3 more charged in $80M prescription drug heist in Conn.
The 2010 theft — believed to be the largest in the state's history — included thousands of boxes of Zyprexa, Cymbalta, Prozac, Gemzar and other drugs
By John Christoffersen
NEW HAVEN, Conn. — Three Florida men who federal authorities say stole about $80 million in prescription drugs from an Eli Lilly warehouse in Connecticut have been charged with conspiracy and theft, the U.S. attorney's office announced Tuesday.

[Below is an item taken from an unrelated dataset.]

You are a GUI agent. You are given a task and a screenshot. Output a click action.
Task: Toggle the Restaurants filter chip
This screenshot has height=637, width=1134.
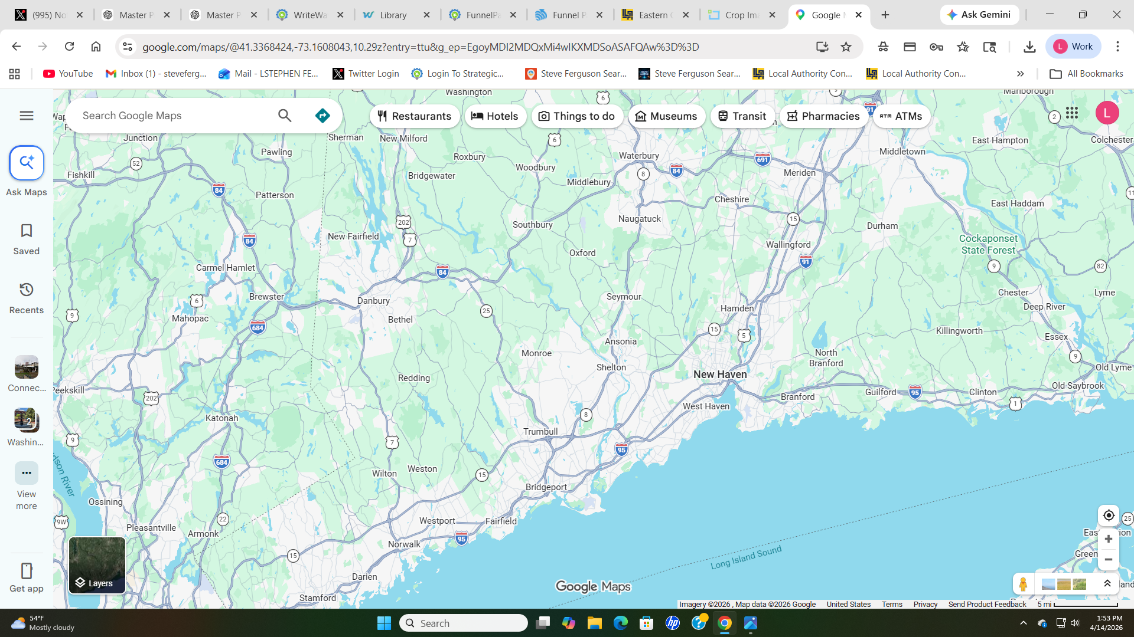(x=414, y=116)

The 2010 theft from the warehouse in Enfield — believed to be the largest theft in the state's history — included thousands of boxes of Zyprexa, Cymbalta, Prozac, Gemzar and other drugs, authorities say.
Two other men previously were charged in the case. The U.S. attorney's office Tuesday identified the three new defendants as Yosmany Nunez, 41, also known as "El Gato," of Southwest Ranches; Alexander Marquez, 40, of Hialeah; and Rafael Lopez, 49, of Miami.
Nunez's attorney declined comment; an attorney for Marquez did not immediately return a message left for comment.
Yoel Molina, an attorney who represented Lopez in Florida said, "The evidence will support our position he's an innocent man."
Nunez, Marquez and Lopez, all three Cuban citizens, were arrested last week in Florida. Amed Villa of Miami pleaded guilty last year to theft and conspiracy charges in the case. He is awaiting sentencing. His 39-year-old brother, Amaury Villa, pleaded not guilty in Connecticut and is awaiting trial.
The new indictment alleges that between January and March of 2010, Amaury Villa, Nunez, Marquez and Lopez and one other person conspired to steal pharmaceuticals from the Eli Lilly warehouse. Authorities say Villa, Nunez and others traveled from the Miami area to Connecticut to gather information for the heist. They allege that Lopez and another person traveled to Flushing, N.Y., and purchased tools to break into the warehouse then went to Connecticut.
On March 13, 2010, Marquez drove a tractor-trailer to the warehouse parking lot, authorities say. Later that evening, Villa and a co-conspirator used a ladder to climb onto the roof of the warehouse then cut a hole in the roof and dropped down into the building and disabled the alarm, prosecutors say.
With the truck backed up to the loading dock, Villa and others loaded up about 49 pallets of pharmaceuticals, the indictment says. Lopez allegedly was nearby and talking by cellphone with a co-conspirator who was inside the warehouse, the indictment says.
Authorities allege Marquez then drove the truck to Florida, where he met up with Villa, Nunez, Marquez and a co-conspirator, and they unloaded the drugs and put them in a storage building in the Miami area. Authorities say some of the stolen drugs were recovered Oct. 14, 2011, in a search of a storage facility.
The three men are charged with one count of conspiracy, which carries up to five years in prison; four counts of theft from an interstate shipment, each of which carries up to 10 years; and one count of interstate transportation of stolen property, which also carries up to 10 years.
Nunez and Marquez were detained pending hearings Thursday in Fort Lauderdale, Fla. Lopez was released on bond and is scheduled to be arraigned in Connecticut on May 1.